#### Work task
Work through the entries that follow and state how many lines contain the word "Image". Only the number is wanted.

#### Extracted entries
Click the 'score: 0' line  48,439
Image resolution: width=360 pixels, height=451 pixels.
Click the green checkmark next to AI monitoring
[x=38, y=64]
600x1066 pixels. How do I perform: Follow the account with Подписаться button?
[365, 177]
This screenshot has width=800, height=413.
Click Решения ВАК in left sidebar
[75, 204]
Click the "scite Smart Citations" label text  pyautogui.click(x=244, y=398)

* * *

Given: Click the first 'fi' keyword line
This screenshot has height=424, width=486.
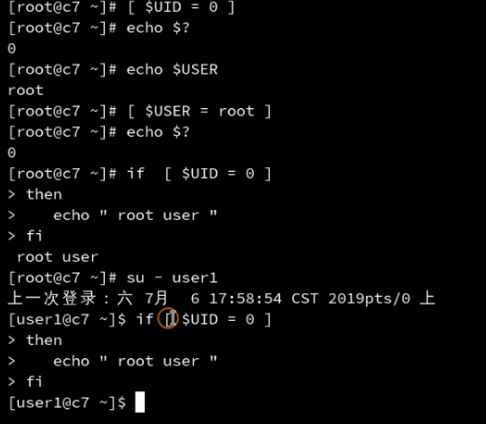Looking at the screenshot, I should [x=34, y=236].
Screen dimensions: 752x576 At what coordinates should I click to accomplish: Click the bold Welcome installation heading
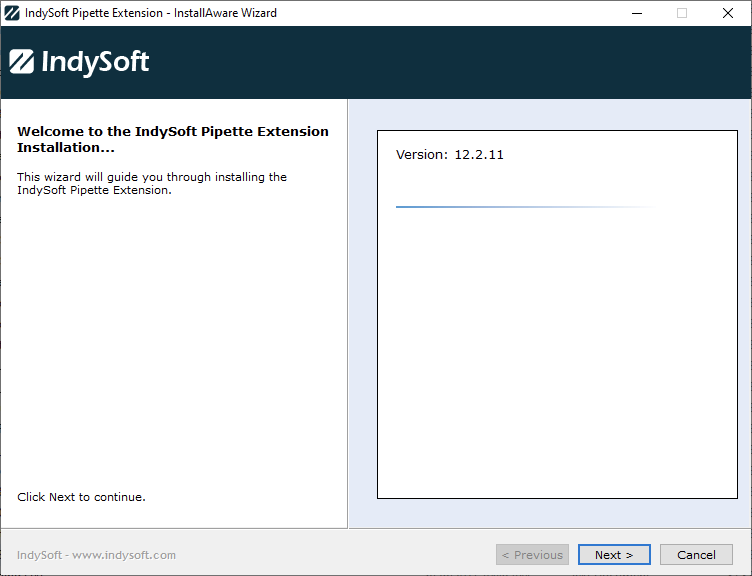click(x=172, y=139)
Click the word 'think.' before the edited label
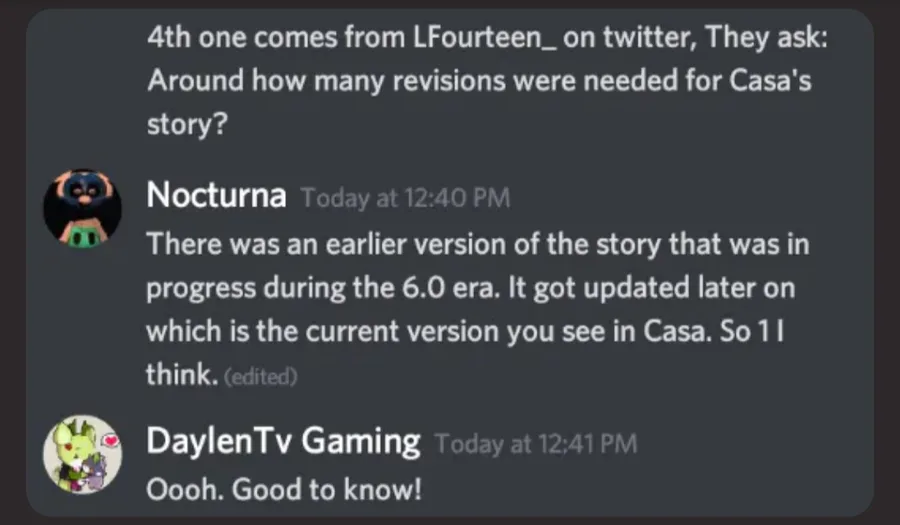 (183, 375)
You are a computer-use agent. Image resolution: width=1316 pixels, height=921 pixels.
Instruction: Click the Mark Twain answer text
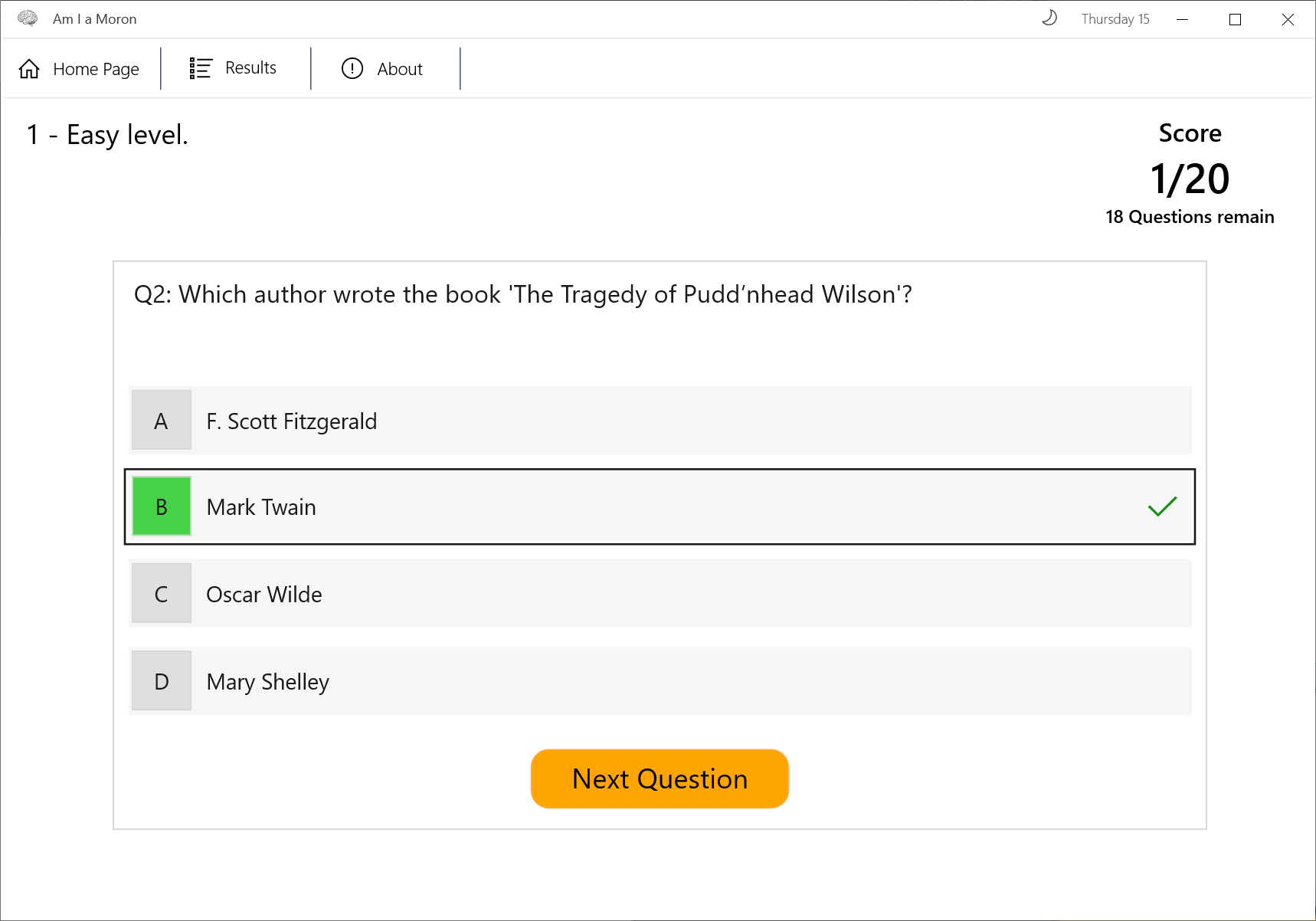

#### Reply to the exercise
2